The celebration marks the birth of the Hindu god Krishna, who is portrayed in religious epics as an impish kid who formed human pyramids with his friends to steal butter and curd kept in pots hanging from the ceilings of homes. In the modern tradition, men practice for weeks to form pyramids as tall as 40 feet, sending children climbing up to reach the pots.

Every year, there are cases of severe and sometimes fatal injuries. Earlier this week, after a 14-year-old boy and a 19-year-old man died while practicing for the festival, a Mumbai court intervened for the first time, prohibiting the hanging of pots above 20 feet and barring the involvement of people younger than 18.

The new rules prompted an outcry among the participants – known as govindas – who said the change undermined a popular Hindu tradition. Responding to an appeal, the Supreme Court on Thursday issued an interim order removing the height ban and said children older than 12 could participate in this year’s festival, to be held Monday, while reserving a final decision for a later date.

“I am relieved. What is the fun of the whole event if the pot is hung at an unchallenging height?” said Santosh Jogle, a 36-year-old grocer who has been a govinda for two decades.

“And what is 100% safe in life?” he added. “Nothing.”

Others said the ban on young children was impractical and even dangerous, as it meant that older and heavier govindas would need to scale the pyramids, placing those below at greater risk of injury.

“An 18-year-old would weigh at least 50 kilos,” or 110 pounds, said Anil Pawar, a 30-year-old electrician who has participated for the last five years. “It would make it more difficult to balance the whole act if he is at the top. The age limit of 12 is fine.”
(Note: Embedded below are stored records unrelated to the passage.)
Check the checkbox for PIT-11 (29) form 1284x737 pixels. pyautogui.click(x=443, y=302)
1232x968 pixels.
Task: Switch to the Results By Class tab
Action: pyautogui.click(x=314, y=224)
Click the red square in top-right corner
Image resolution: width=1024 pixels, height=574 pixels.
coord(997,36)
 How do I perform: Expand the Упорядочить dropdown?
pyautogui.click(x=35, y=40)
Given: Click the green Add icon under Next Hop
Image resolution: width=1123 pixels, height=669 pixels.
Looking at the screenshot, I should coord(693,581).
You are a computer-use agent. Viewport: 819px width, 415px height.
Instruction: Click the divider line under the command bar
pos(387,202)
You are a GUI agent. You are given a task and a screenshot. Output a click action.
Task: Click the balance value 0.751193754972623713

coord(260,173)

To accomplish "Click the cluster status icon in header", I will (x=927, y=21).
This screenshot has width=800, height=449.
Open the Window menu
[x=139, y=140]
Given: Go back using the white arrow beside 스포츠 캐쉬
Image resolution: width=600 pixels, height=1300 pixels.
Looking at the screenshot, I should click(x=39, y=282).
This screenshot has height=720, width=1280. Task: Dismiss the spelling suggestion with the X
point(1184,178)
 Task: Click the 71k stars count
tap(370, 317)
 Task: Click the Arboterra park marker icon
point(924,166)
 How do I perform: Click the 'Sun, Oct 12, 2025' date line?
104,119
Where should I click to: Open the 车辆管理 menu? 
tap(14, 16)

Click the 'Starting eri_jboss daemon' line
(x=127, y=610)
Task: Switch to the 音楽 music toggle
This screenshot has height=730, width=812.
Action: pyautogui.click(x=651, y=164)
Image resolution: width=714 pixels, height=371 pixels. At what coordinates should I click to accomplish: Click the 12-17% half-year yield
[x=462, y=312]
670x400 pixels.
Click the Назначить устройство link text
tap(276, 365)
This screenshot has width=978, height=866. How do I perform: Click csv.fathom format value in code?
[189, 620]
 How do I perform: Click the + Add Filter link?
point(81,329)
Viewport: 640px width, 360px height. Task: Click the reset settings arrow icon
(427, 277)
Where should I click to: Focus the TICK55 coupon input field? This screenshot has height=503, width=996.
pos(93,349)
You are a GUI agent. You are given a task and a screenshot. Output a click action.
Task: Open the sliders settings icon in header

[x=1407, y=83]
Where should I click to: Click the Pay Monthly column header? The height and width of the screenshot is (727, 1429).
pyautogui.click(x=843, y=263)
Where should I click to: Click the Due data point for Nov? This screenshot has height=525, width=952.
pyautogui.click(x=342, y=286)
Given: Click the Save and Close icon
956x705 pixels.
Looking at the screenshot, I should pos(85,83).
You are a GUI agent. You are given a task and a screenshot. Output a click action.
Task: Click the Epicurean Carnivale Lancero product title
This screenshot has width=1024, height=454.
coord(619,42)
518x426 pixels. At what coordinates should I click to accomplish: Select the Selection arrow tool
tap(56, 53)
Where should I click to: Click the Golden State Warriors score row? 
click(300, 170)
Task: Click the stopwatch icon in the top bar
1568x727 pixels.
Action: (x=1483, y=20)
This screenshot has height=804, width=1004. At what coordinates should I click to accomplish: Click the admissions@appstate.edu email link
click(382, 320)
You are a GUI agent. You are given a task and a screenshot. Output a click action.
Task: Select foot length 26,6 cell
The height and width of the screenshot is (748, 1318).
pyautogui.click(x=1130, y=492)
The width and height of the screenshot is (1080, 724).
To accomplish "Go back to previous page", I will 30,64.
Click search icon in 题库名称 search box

Children’s activists argue the once innocent practice is increasingly commercialized and dangerous. Local politicians fund extravagant events and invite Bollywood megastars to add glamour, with cash prizes for the winning teams that reach into the thousands of dollars.

The biggest competitions draw throngs of spectators and some are even televised, encouraging teams to take bigger risks. Head and spine injuries are common. The number of injured govindas in the Mumbai area has risen in recent years from at least 205 in 2011 to nearly 500 last year.

The restrictions were “long overdue,” said Vikas Sawant, a children’s rights activist. “The reversal is deplorable.”

The Mumbai court instituted other measures to protect the safety of participants, requiring organizers to ensure that ambulances and first aid are available and to furnish participants with helmets and safety belts.

But the height and age rules did not sit well with those the court sought to protect. Janmashtami is a massive celebration in Mumbai, where at the start of every August the markets are deluged with earthen pots, flowers and banana leaves in anticipation of the festival.

The pots are typically filled with butter, curd and water and decorated with flowers, leaves and fruits. They are hung from ropes at various heights, and govinda groups travel across the city to break pots by forming human pyramids – the heftiest at the bottom and lither ones at the top.

Spectators throw water on the govindas to deter them. When a pot is broken its contents spill over the participants, prompting a swell of music and dancing. The govinda who delivers the final punch to the pot is often a child younger than 12 years old.

“We have been playing this sport from ages and it is unjust … to disallow children from participating,” Bala Pednekar, president of an umbrella body of govinda groups, told reporters before the Supreme Court announcement. “We will continue our tradition no matter what.”

Political figures who use the annual event to bolster their standing in Mumbai were also opposed to any attempt to regulate it. The state of Maharashtra filed an appeal, saying it could not implement new rules so close to the holiday.

“It is not proper to shut a religious festival this way suddenly,” said the state’s home minister, R.R. Patil.

Daya Sawant, a 44-year-old who runs a car rental business, began playing the sport at age 9 and said it helps instill strength and team spirit in children.

“The involvement of kids is important for their growth,” he said. “When they climb to the top, they develop courage.”

Parth M.N. is a special correspondent.